Additional Features:

• Multiple Templates: Send a phish campaign with multiple templates - this can be done if using 1 language only.

• Attach Form Data: Test if users enter sensitive information.

• Send Me a Copy: Receive a test version of the email for preview.

Step 3: Email Attachments (Optional)

You can add a spoof attachment to the phishing email to assess if users download it.

To include an attachment, follow the instructions in Add an attachment to a phish.

Step 4: Learning Experience

If a user interacts with the phishing email, they will receive on-point training through the Learning Experience.

Learning Experience Options:

1. HTML: Some HTML experiences can be customised, and you can choose to include embedded Nano videos.

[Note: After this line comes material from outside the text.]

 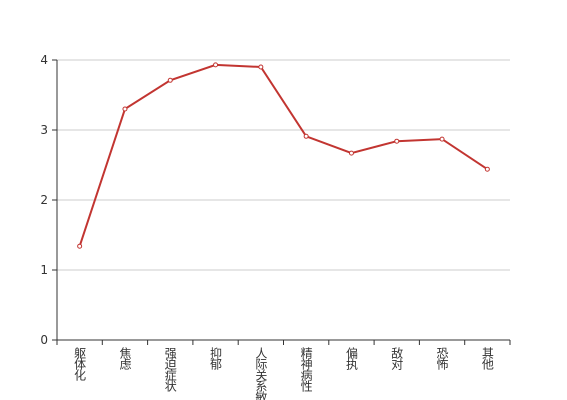 What do you see at coordinates (125, 358) in the screenshot?
I see `x-tick-label: 焦虑` at bounding box center [125, 358].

2. Video: Select from our Nano videos.

3. PDF: Choose a PDF as the training content.

4. Upload Your Own PDF: Add a custom PDF training resource.

Customisation:

• Company Logo: Replace the default logo with your organisation's logo.

• Button Text: Users will click this button to confirm they have completed the training.

Note: Some elements may not be available for multi-language simulations.

Step 5: Exit Summary

After completing the Learning Experience, users will see an Exit Summary.

• Customisable Message: Inform users that they have participated in a phishing simulation - Phish - What is an 'Exit Summary'?

• Disclaimer: Add an optional disclaimer within the Learning Experience. 

Step 6: Target

The final step involves scheduling and selecting recipients for the simulation.

Targeting Options:

• UTC: Select the relevant time zone; Daylight Savings is automatically adjusted.

• Start Date: Set the date and time for the first simulation run.

• Random Targeting: Send phishing emails to a random percentage of selected users.

• Stagger: For staggered scheduling, refer to Set up a staggered schedule for phish.

• End Date, Delivery Hours, and Delivery Days: Configure the timeframe for email delivery if using stagger.

• Target Search: Choose users who will receive the phishing email.

Conclusion

By following these six steps, you can create and publish an effective phishing simulation to assess and improve your organisation's cyber security awareness. Regularly updating and refining simulations ensures users stay vigilant against evolving phishing threats.